Each run logs a summary such as run summary: 7 proceedings, 16 documents written, 0 failures.

Output layout

Proceedings are written under /{year}/{aktenzeichen}/, with a top-level index.json listing every mirrored proceeding:

<target>/
├── index.json                          # summary of all proceedings
└── 2023/
    └── BK6-23-241/
        ├── metadata.json               # structured proceeding metadata
        ├── BK6-23-241_beschluss.html   # normalized HTML snapshot of a phase page
        ├── BK6-23-241_beschluss_vom_07.05.26.pdf
        ├── BK6-23-241_bilarem.pdf
        └── BK6-23-241_anlage_bilarem.pdf
  • metadata.json captures the Aktenzeichen, year, title, status, Stand (last-modified date), any submission deadline (Frist), the phase pages, and one entry per document (title, type, source URL, filename).
  • The normalized *.html files are trimmed, stable snapshots of the source phase pages so that content changes surface as small diffs.
  • The PDFs are the proceeding's documents, downloaded verbatim.
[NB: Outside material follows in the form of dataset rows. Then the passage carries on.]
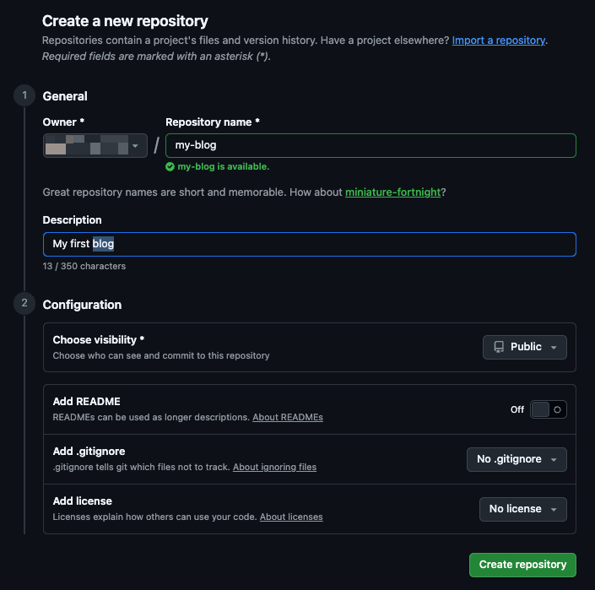Click step 1 General circle marker
The width and height of the screenshot is (595, 590).
coord(24,96)
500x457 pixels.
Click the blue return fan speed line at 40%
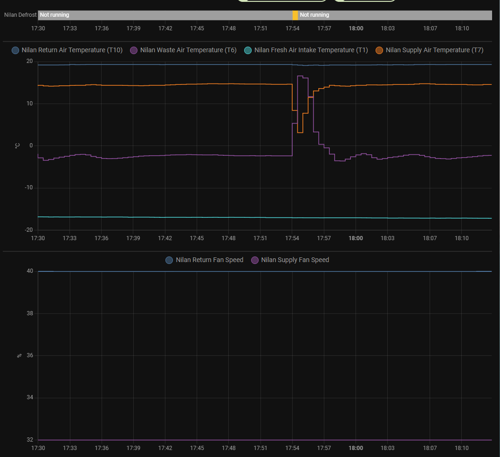[x=233, y=271]
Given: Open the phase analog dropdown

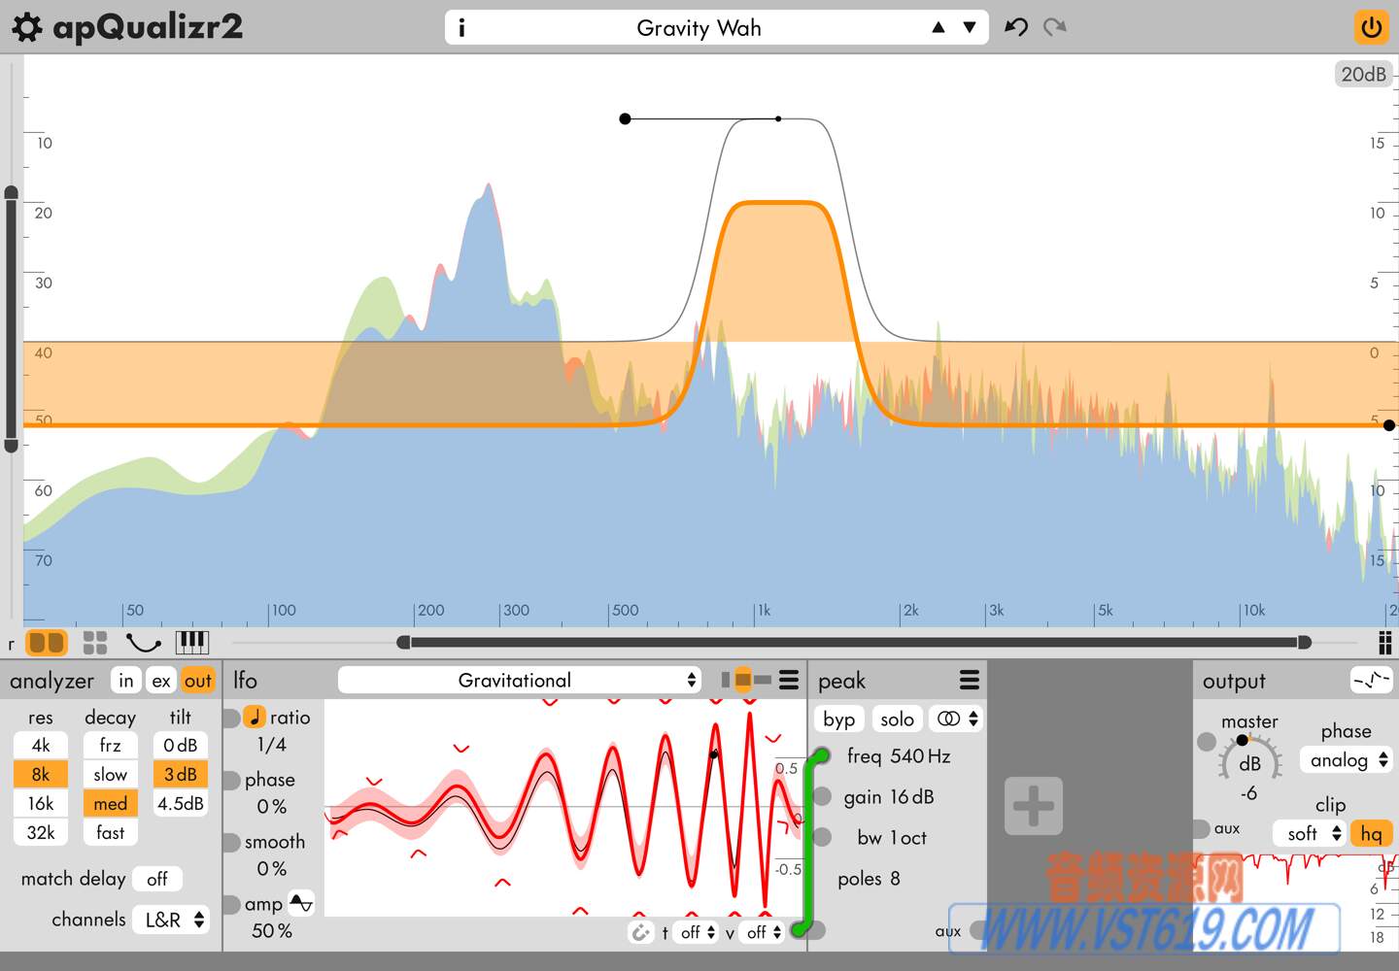Looking at the screenshot, I should click(1346, 760).

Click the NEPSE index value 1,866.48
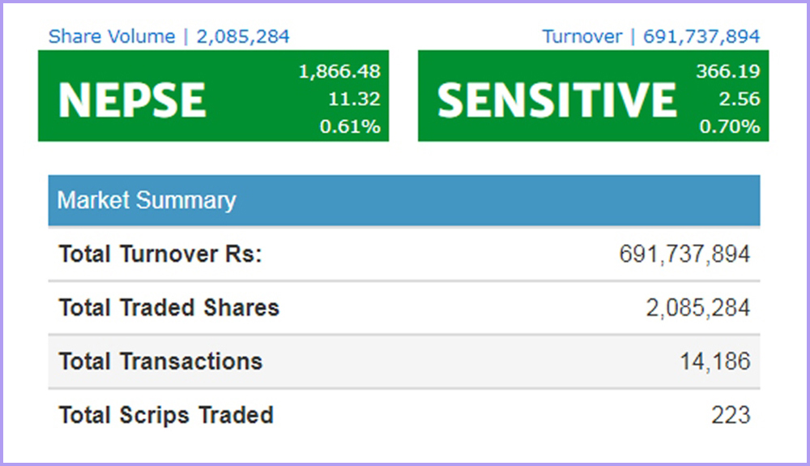pyautogui.click(x=339, y=71)
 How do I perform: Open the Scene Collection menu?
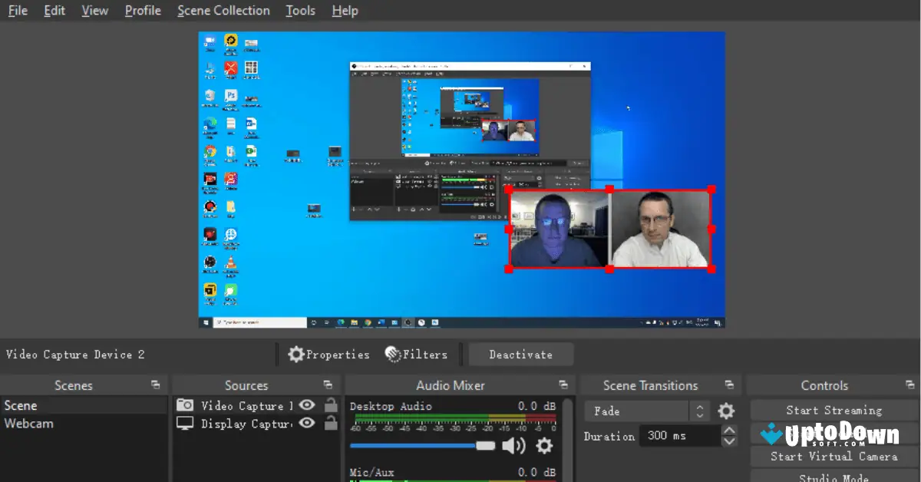pyautogui.click(x=223, y=10)
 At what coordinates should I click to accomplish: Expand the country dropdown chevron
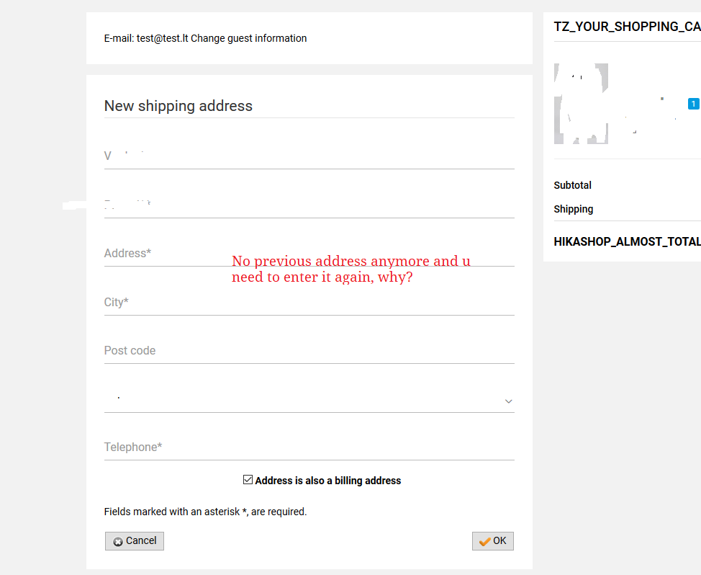[508, 401]
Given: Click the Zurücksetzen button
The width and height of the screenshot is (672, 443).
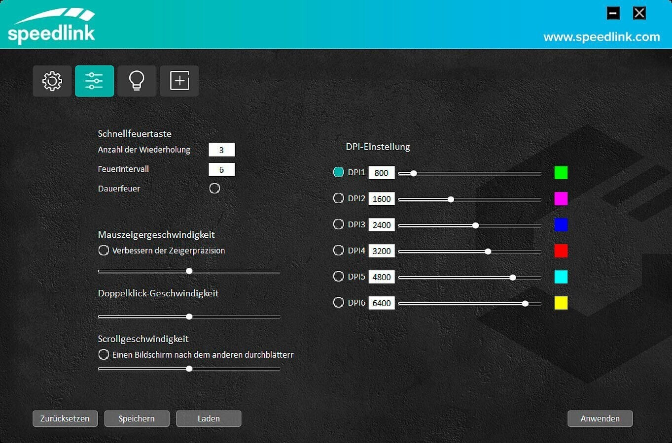Looking at the screenshot, I should point(65,418).
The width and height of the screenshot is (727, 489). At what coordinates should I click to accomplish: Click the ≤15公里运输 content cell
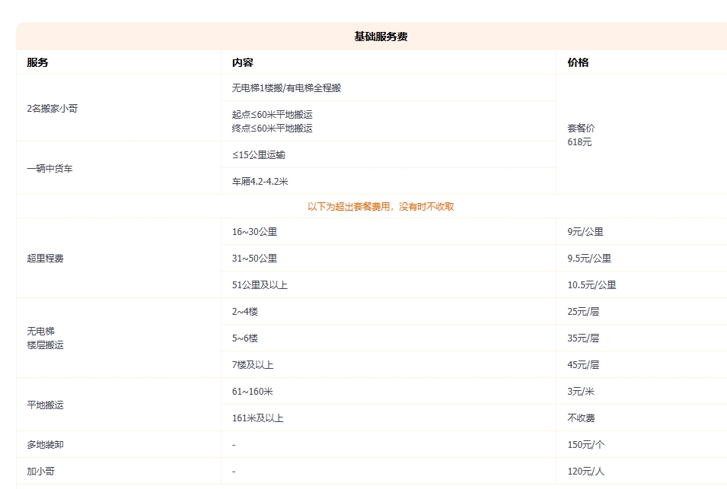pyautogui.click(x=255, y=154)
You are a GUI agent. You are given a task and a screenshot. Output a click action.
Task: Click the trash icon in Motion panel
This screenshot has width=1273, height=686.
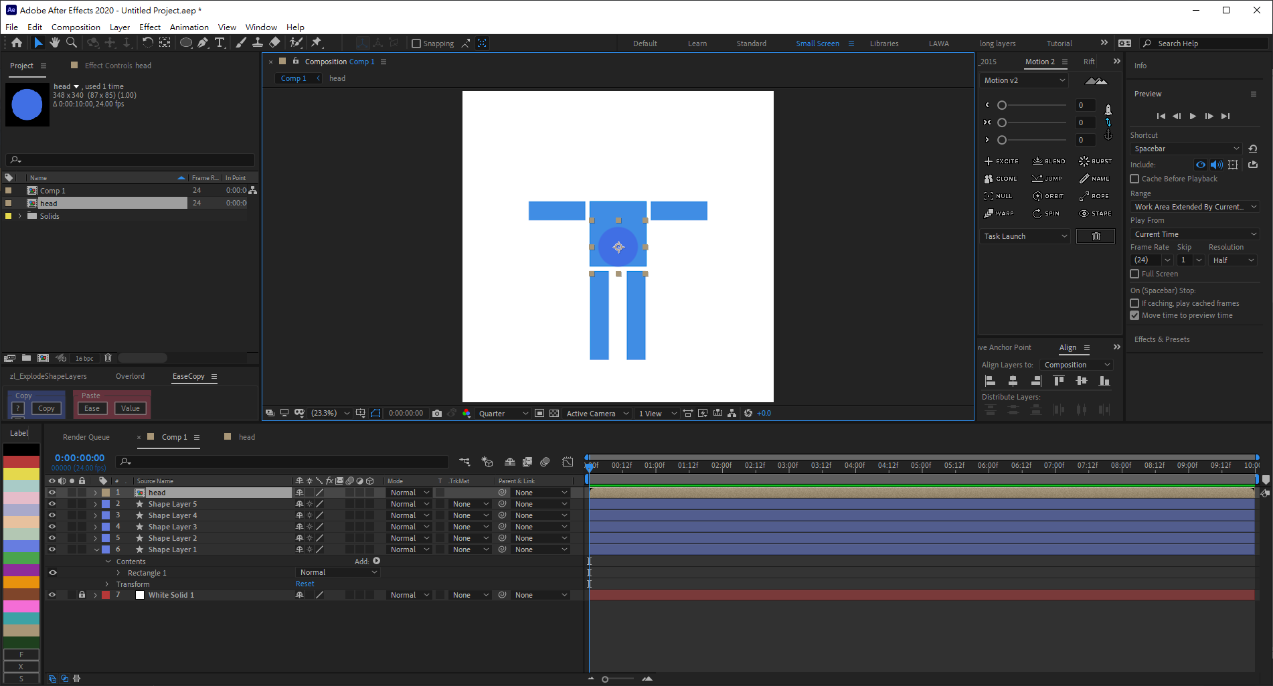(x=1096, y=236)
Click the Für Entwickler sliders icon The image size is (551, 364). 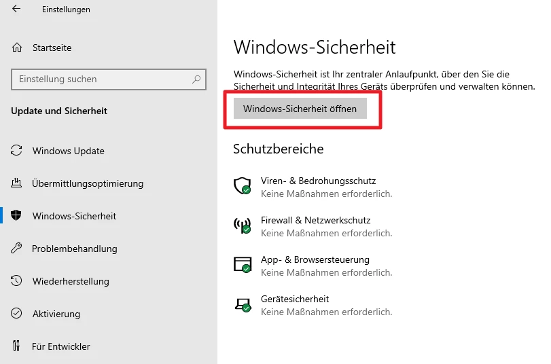(x=18, y=346)
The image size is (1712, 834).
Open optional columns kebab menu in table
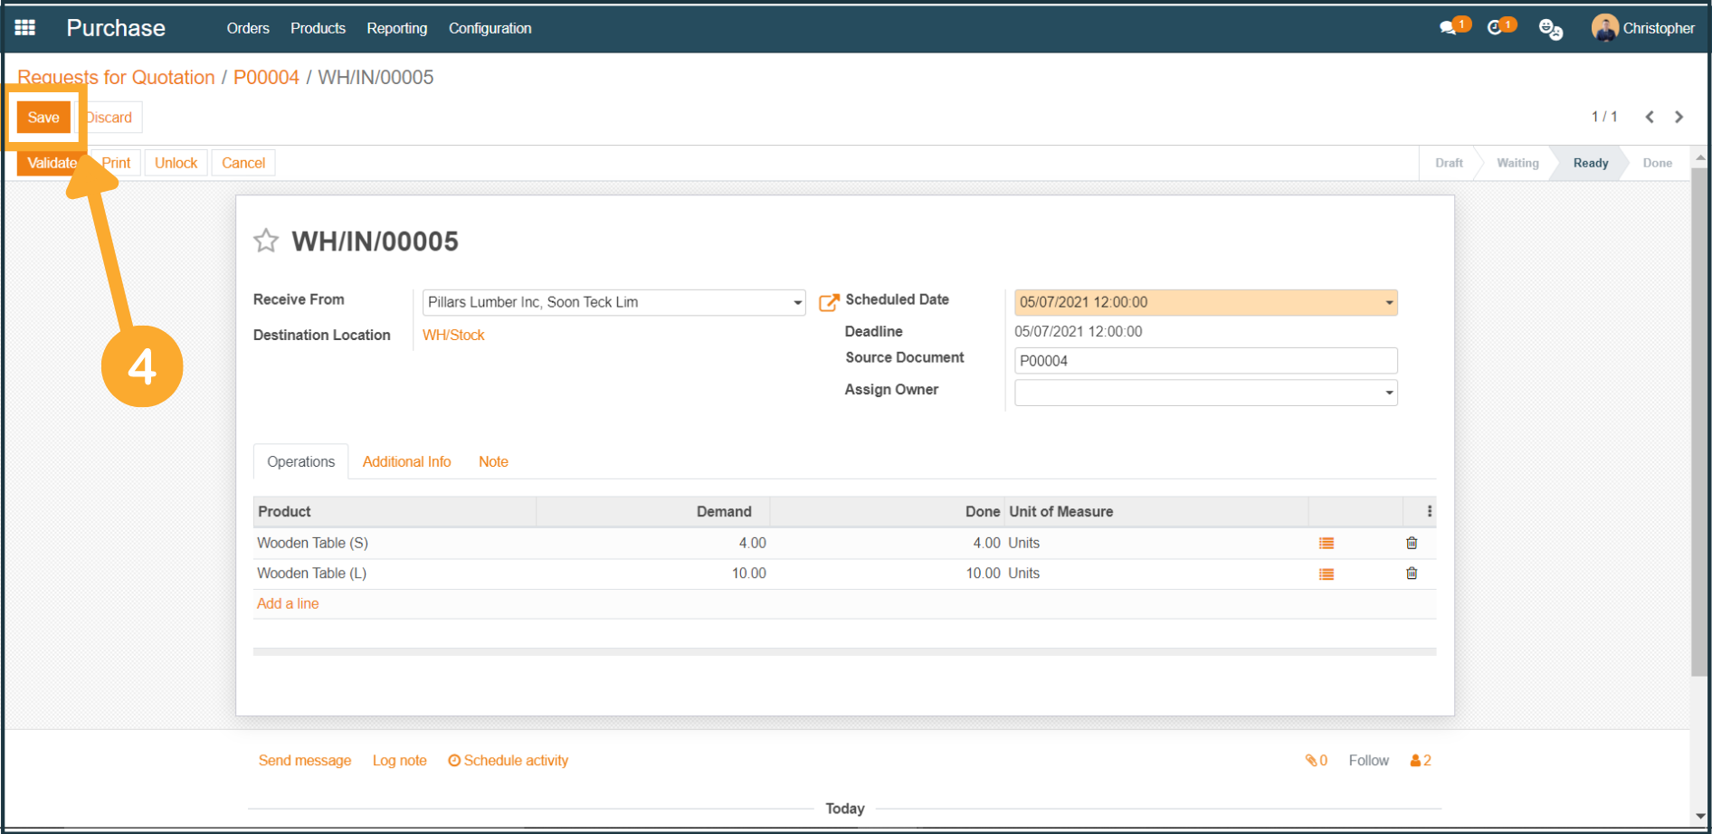tap(1429, 511)
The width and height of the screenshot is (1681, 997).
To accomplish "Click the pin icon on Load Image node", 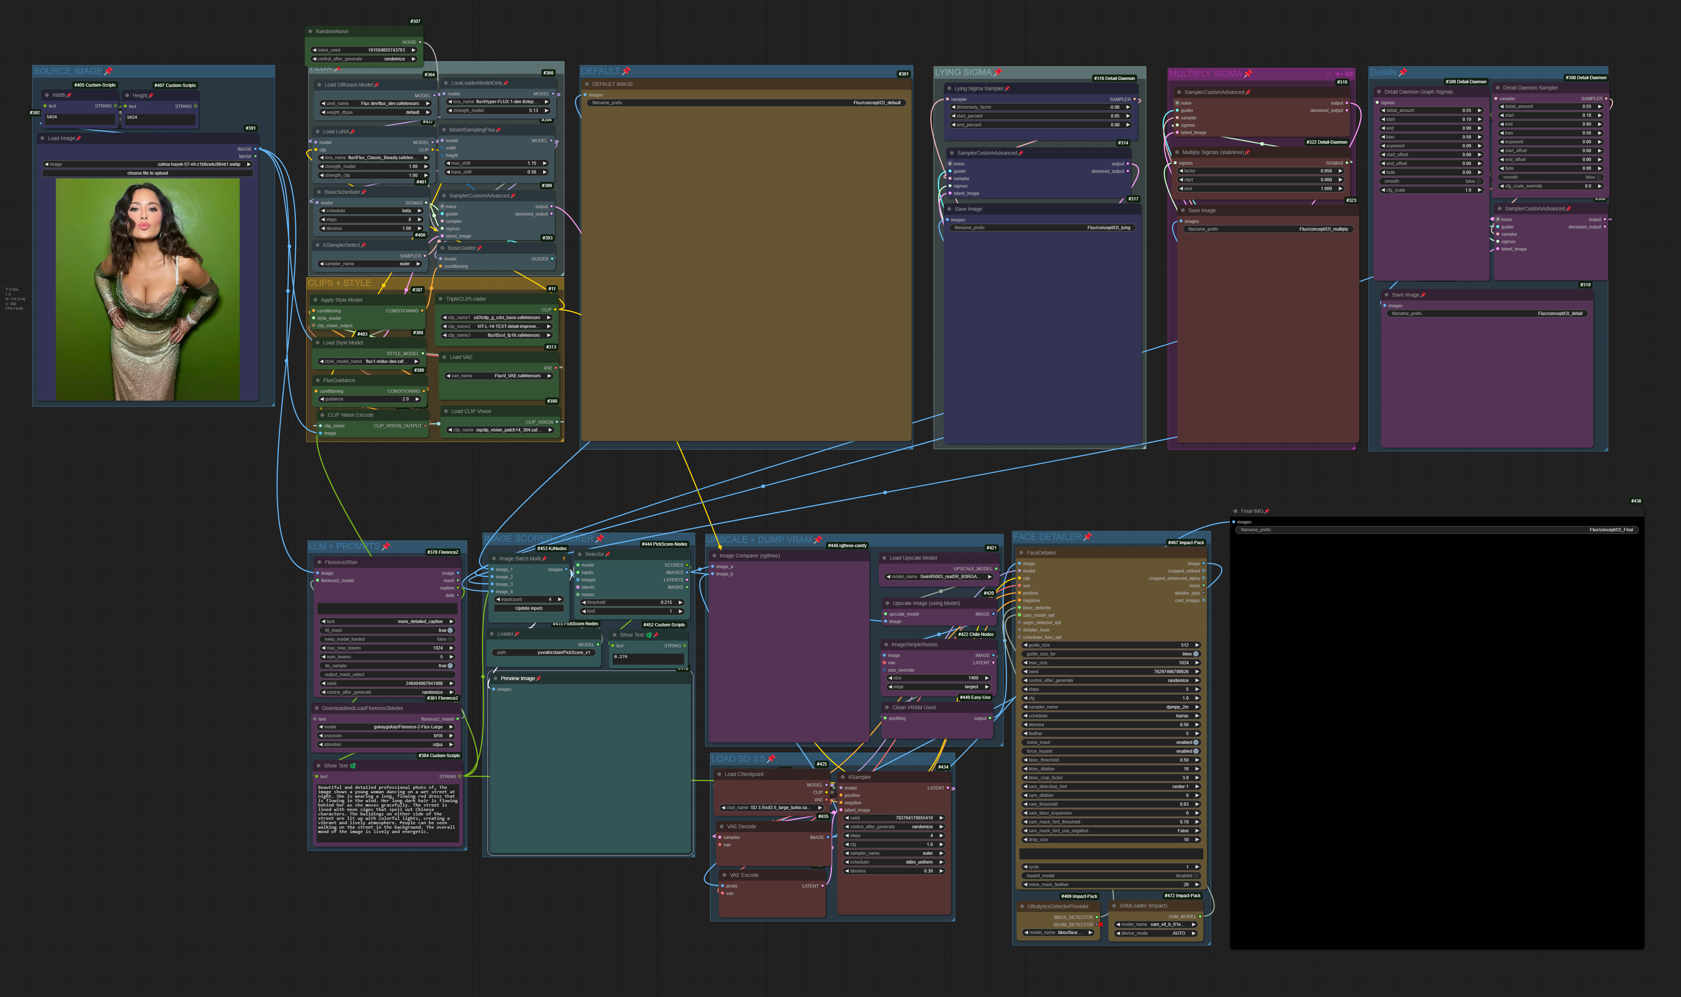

Change detection is intentionally "dumb": the tool always writes the current state, and git diff in the mirror repository reveals what changed.

Mirror repository

The scraper is designed to feed a separate mirror repository, Hochfrequenz/bnetza_bk6_mirror. A scheduled GitHub Action there will periodically:

pip install bnetza_bk6_scraper
bnetza-bk6-scraper mirror --target .
git add -A && git commit -m "update BK6 mirror"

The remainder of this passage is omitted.